For the first time, investors could conduct their own analysis and direct investment into startup companies at the very earliest stage of evolution, with a chance to go along for the ride and swing for the fences, as long as both sides met the criteria associated with “Regulation A” offerings.
It’s working! Since its introduction, equity crowdfunding has played a key role in providing many nascent companies with much needed early seed funding in aggregate amounts up to a total of $1.07 million.
Pitchbook indicates that the average seed round investment was $2.2 million in 2020, and since January 2020, approximately $4 billion has been raised globally across more than 6,500 deals that included capital from crowdfunding campaigns.

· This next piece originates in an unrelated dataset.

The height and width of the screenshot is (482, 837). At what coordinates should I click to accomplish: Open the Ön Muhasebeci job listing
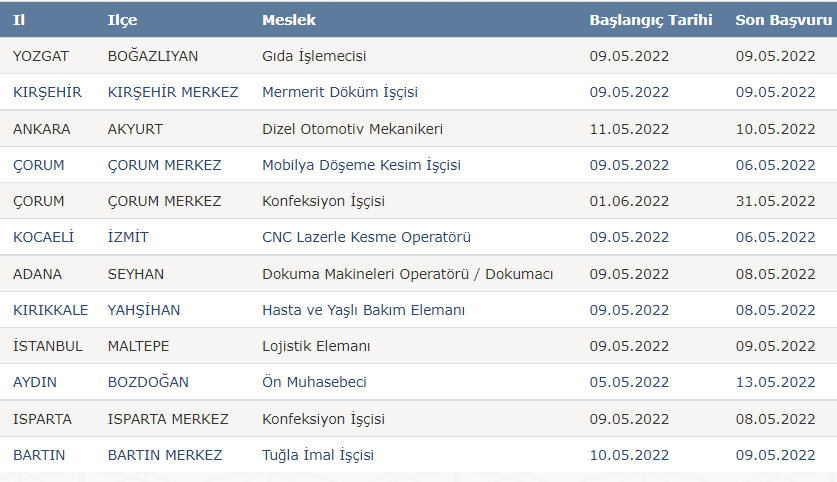(x=314, y=382)
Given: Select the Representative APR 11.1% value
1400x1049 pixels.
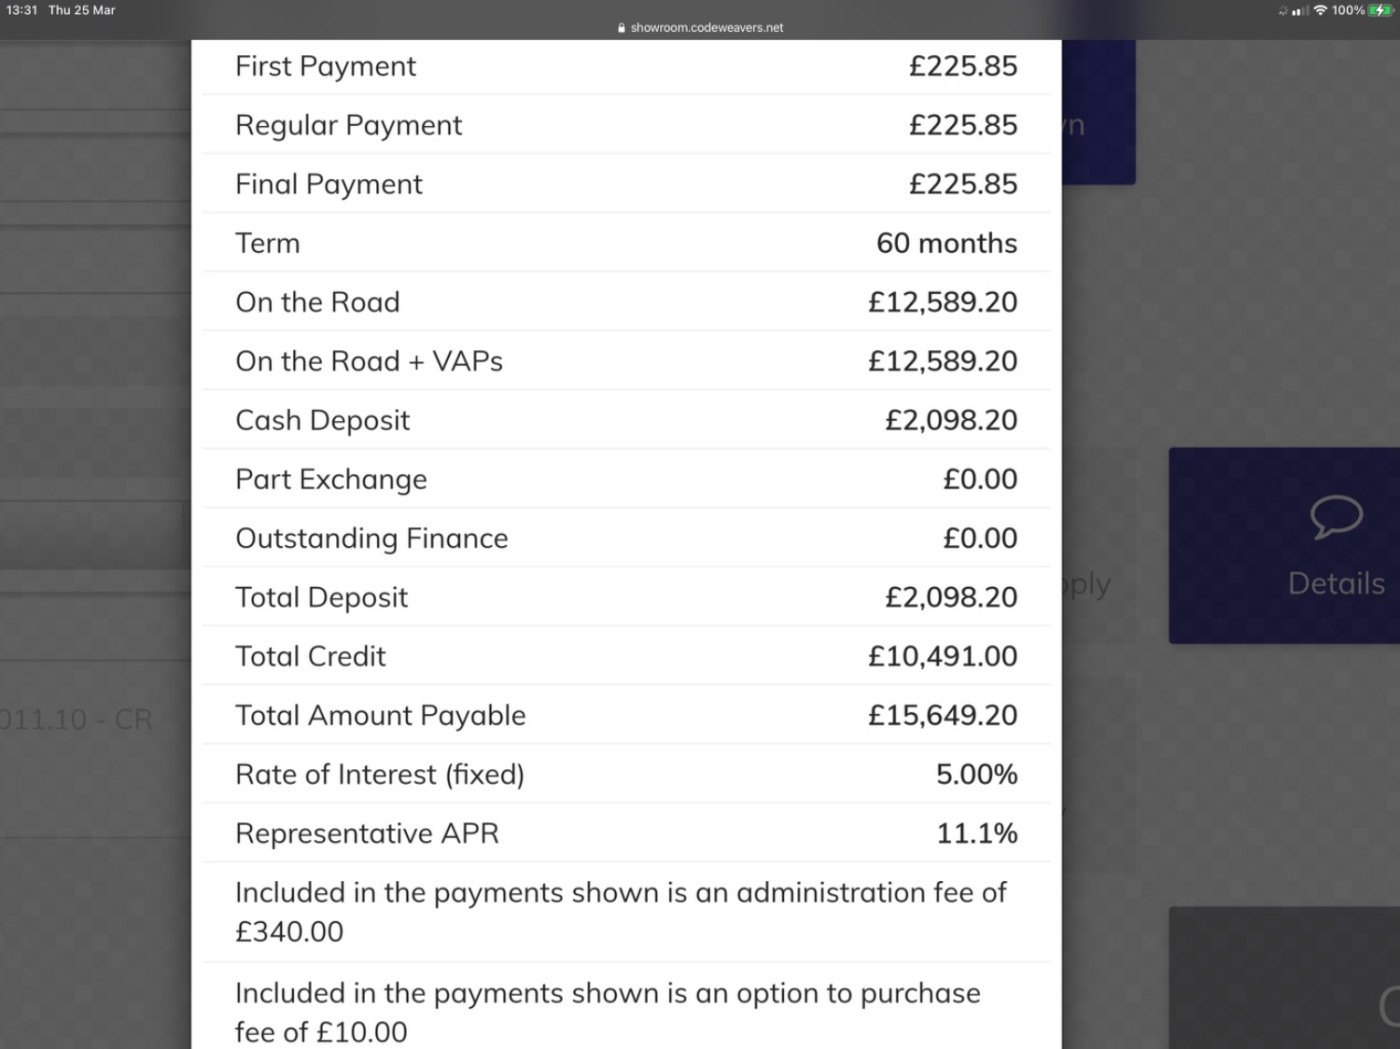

Now, as confidence has risen in the ability for equity crowdfunding to work, both as it relates to the raising of capital by startups from individual investors, as well as the ability to prevent fraud and other risks to investors and startups alike, the SEC is opening up equity crowdfunding in ways that will have a hand in truly democratizing startup investing.
As of March 15, 2021, startups seeking growth capital in much larger rounds can now look to equity crowdfunding direct investments as a viable alternative or supplement to venture capital funding. Startups can source equity crowdfunding as seed or growth capital, and much like angel funding, this type of capital is more patient.
The recent changes that went into effect by the SEC more than quadrupled the amount startups can raise via equity crowdfunding in a given year, from $1.07 million to $5 million.
These changes are advantageous to both startups seeking capital and individual investors looking to expand their investment portfolios. With the ability to raise more money through equity crowdfunding, startups now have the ability to raise capital when they might otherwise fit the venture capital model. Even for those startups that do qualify, equity crowdfunding might represent an attractive alternative in that startups are no longer forced to be subject to VC fund requirements that can put pressure on young startups to focus on early exits in order to satisfy VC fund managers’ requirements.
As for individual investors, they can pick and choose which companies to support, providing a sense of “psychic return” in addition to the possibility of significant financial return, similar to how angel investors have been able to invest. While the risk is greatest at the earliest stages of investment, individual investors can invest small percentages of their overall investing portfolio, specifically to take a shot at the upside these early stage investments offer.
How do you tap the equity crowdfunding opportunity for your business?
Begin by choosing a platform on which to create and distribute your offering. The most popular sites to consider are:
Then, create your pitch! You’ll want to include all relevant business documentation, including financials and your business plan as part of a due diligence package. Then, investors who are looking for opportunities on equity crowdfunding platforms can review your opportunity and make an investment by following the process outlined by each specific platform to close.
Equity crowdfunding: Key takeaways
The recent regulatory changes to equity crowdfunding will provide both startups and investors with more possibilities for growth; and given that the U.S. Census Bureau indicates that new businesses are forming at the highest rate in 13 years, the timing for this alternative form of direct funding couldn’t be better.